The GoogleRealtimeSession can be used with custom IO streamers.

input_streamers = [KeyboardInputStreamer(), LinuxMicInputStreamer()]
output_streamers = [ConsoleOutputStreamer(), LinuxSpeakerOutputStreamer()]
realtime_session = GoogleRealtimeSession(model_name="gemini-live-2.5-flash-preview")
await realtime_session.start(input_streamers=input_streamers, output_streamers=output_streamers)

In the above example, we added a capability to use a Linux system microphone and speaker, allowing realtime audio input and output to the model.

Authentication

The GoogleRealtimeSession can use either Google Gen AI or Google Vertex AI.

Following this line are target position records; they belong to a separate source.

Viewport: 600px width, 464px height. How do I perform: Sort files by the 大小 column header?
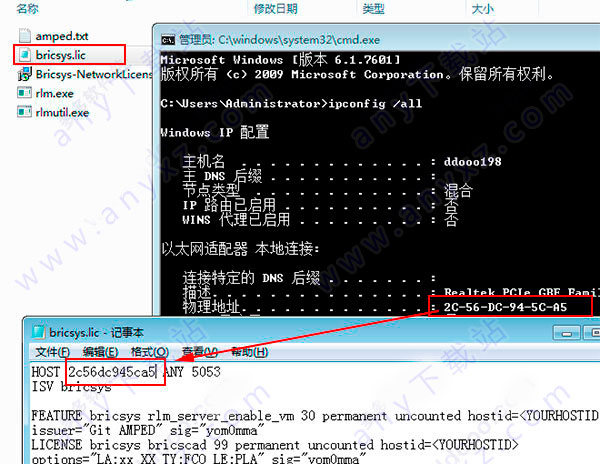[x=483, y=8]
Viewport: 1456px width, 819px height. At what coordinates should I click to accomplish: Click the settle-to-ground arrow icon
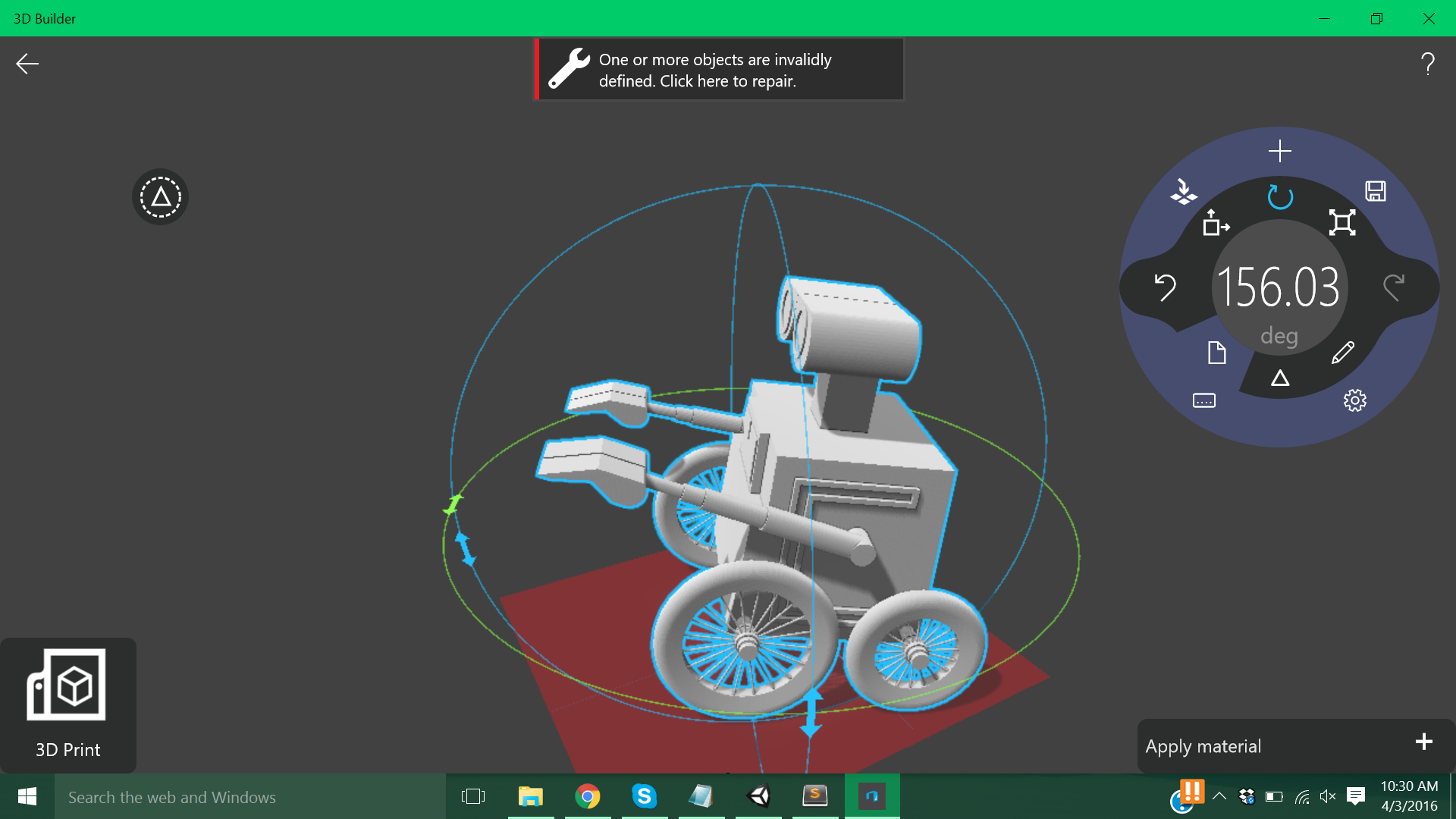1183,191
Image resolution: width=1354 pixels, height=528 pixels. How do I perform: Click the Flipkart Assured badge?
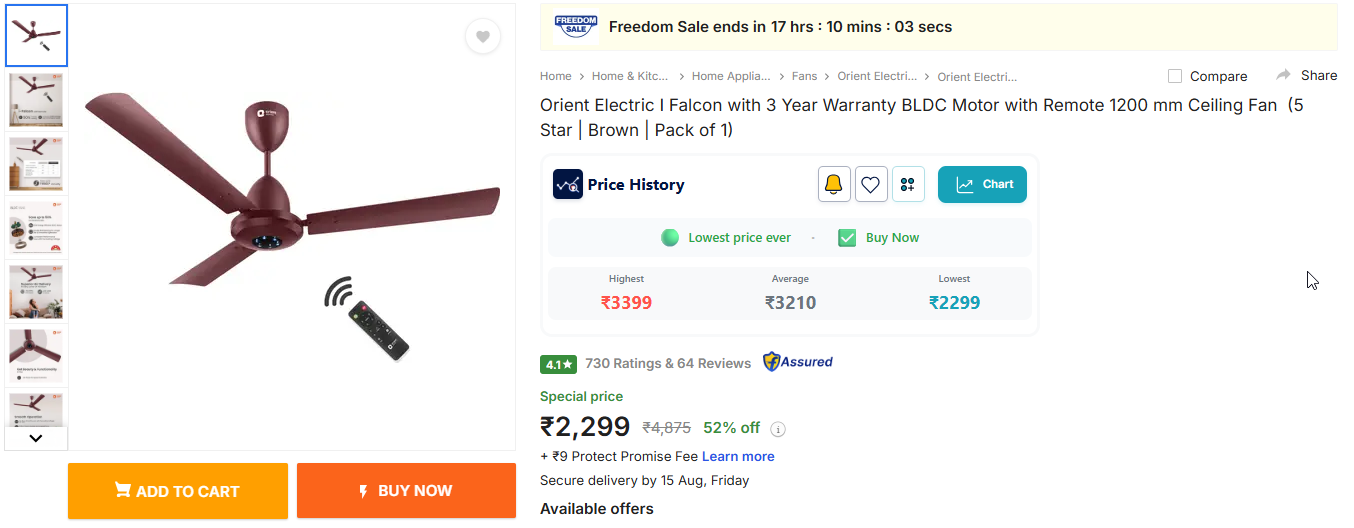(798, 362)
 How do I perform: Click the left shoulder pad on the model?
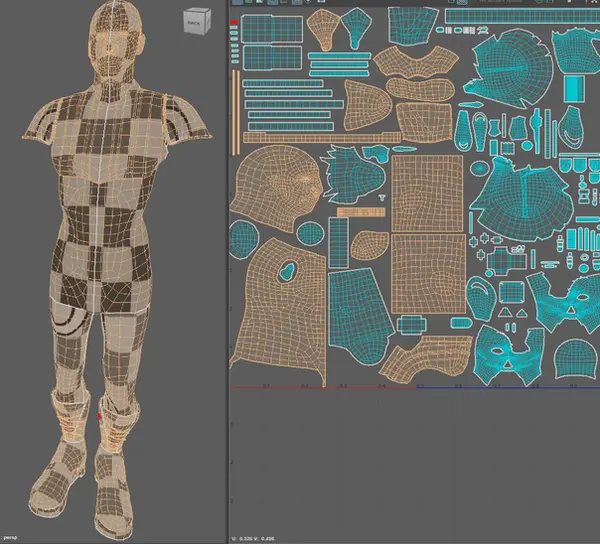[42, 121]
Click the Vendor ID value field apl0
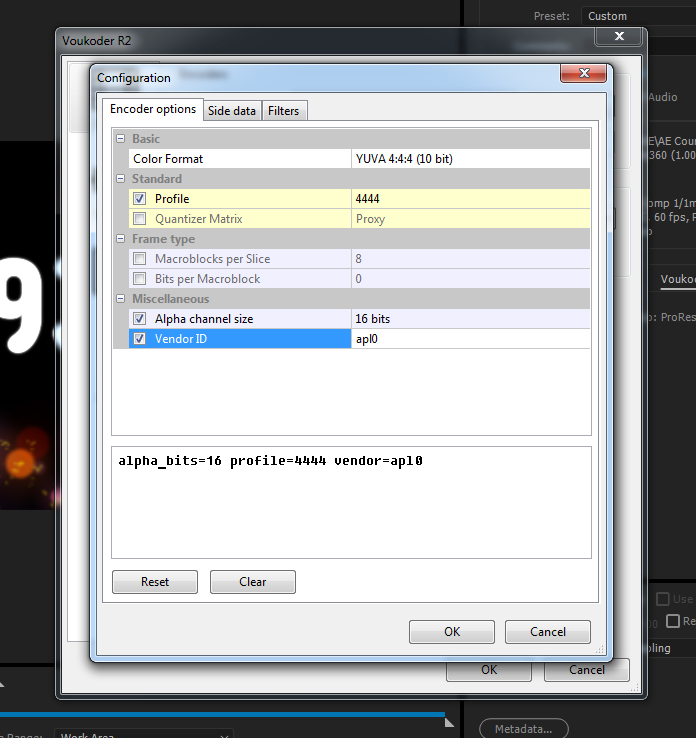The width and height of the screenshot is (696, 738). point(470,339)
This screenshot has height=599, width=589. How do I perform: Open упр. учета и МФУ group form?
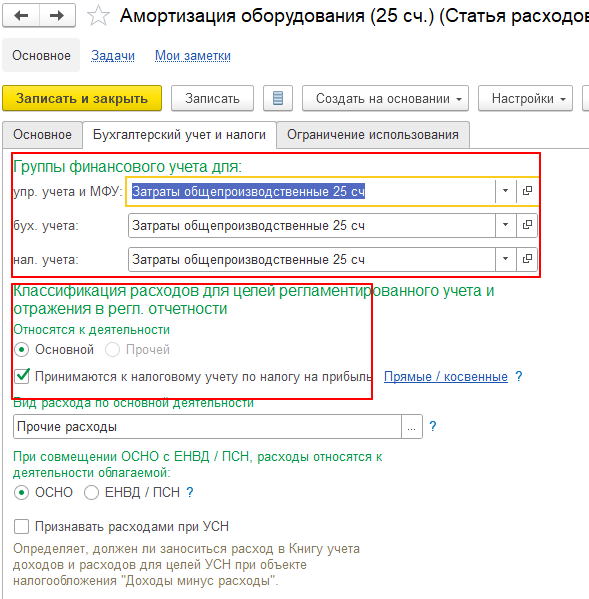click(527, 191)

Google Gen AI is recommended for quick prototyping and development. It requires a Gemini API key for authentication.

Usage example:

realtime_session = GoogleRealtimeSession(
    model_name="gemini-2.5-flash-native-audio-preview-12-2025",
    api_key="your_api_key"
)

Google Vertex AI is recommended to build production-ready applications. It requires a service account JSON file for authentication.

Usage example:

realtime_session = GoogleRealtimeSession(
    model_name="gemini-2.5-flash-native-audio-preview-12-2025",
    credentials_path="path/to/service_account.json"
)

If neither api_key nor credentials_path is provided, Google Gen AI will be used by default. The GOOGLE_API_KEY environment variable will be used for authentication.

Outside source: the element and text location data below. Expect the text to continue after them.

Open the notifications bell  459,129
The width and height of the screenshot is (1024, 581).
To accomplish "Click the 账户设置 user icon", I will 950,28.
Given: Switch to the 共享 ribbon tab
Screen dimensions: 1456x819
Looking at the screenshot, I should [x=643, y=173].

Initializes a new instance of the GoogleRealtimeChat class.

Parameters:

Name Type Description Default
model_name str

The name of the model to use.

required
api_key str | None

Required for Google Gen AI authentication. Cannot be used together with credentials_path. Defaults to None.

None
credentials_path str | None

Required for Google Vertex AI authentication. Path to the service account credentials JSON file. Cannot be used together with api_key. Defaults to None.

None
project_id str | None

The Google Cloud project ID for Vertex AI. Only used when authenticating with credentials_path. Defaults to None, in which case it will be loaded from the credentials file.

None
location str

The location of the Google Cloud project for Vertex AI. Only used when authenticating with credentials_path. Defaults to "us-central1".

'us-central1'
Note

If neither api_key nor credentials_path is provided, Google Gen AI will be used by default. The GOOGLE_API_KEY environment variable will be used for authentication.

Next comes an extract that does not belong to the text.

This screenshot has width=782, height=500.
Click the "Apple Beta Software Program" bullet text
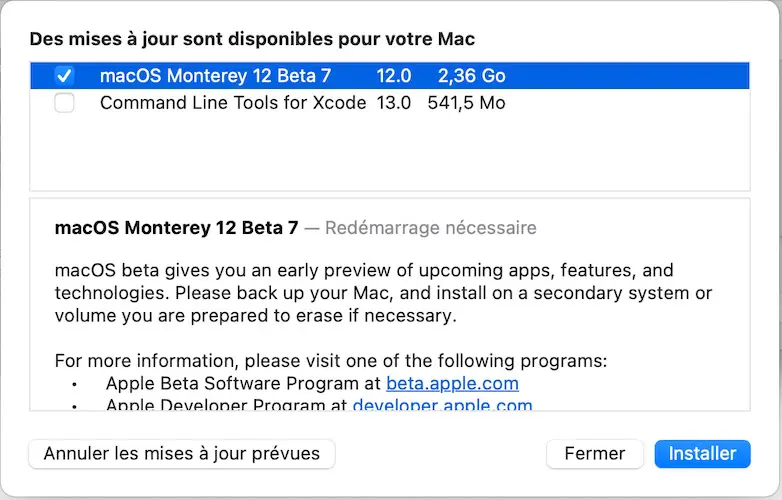(243, 384)
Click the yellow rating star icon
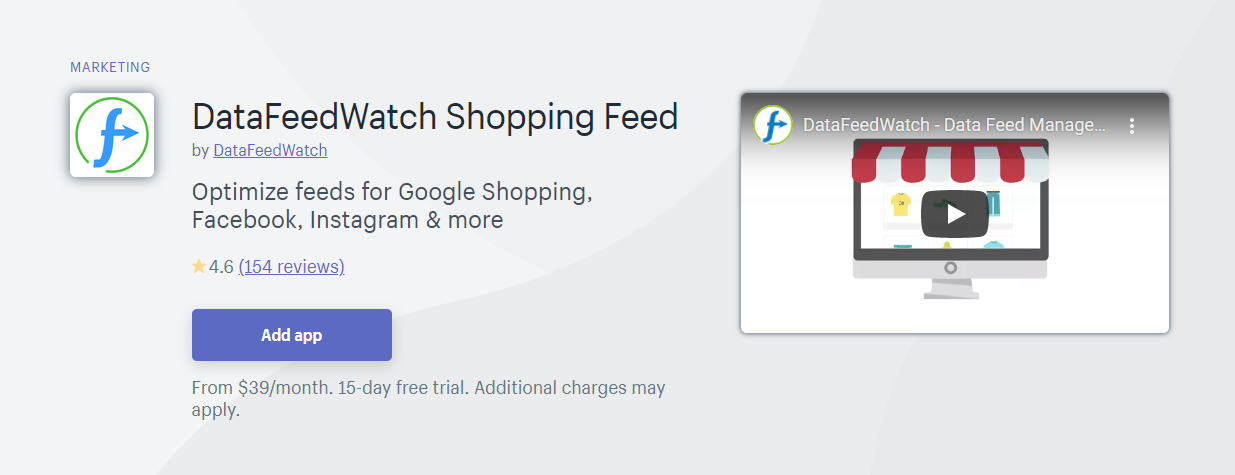 click(199, 267)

start(input_streamers=None, output_streamers=None, post_output_audio_delay=DEFAULT_POST_OUTPUT_AUDIO_DELAY) async

Starts the realtime conversation using the provided input and output streamers.

This method is used to start the realtime conversation using a GoogleIOStreamer. The streamers are responsible for handling the input and output of the conversation.

Parameters:

Name Type Description Default
input_streamers list[BaseInputStreamer] | None

The input streamers to use. Defaults to None, in which case a KeyboardInputStreamer will be used.

None
output_streamers list[BaseOutputStreamer] | None

The output streamers to use. Defaults to None, in which case a ConsoleOutputStreamer will be used.

None
post_output_audio_delay float

The delay in seconds to post the output audio. Defaults to 0.5 seconds.

DEFAULT_POST_OUTPUT_AUDIO_DELAY

Raises:

Type Description
ValueError

If the input_streamers or output_streamers is an empty list.

ValueError

If the post_output_audio_delay is not greater than 0.

Exception

If the conversation fails to process.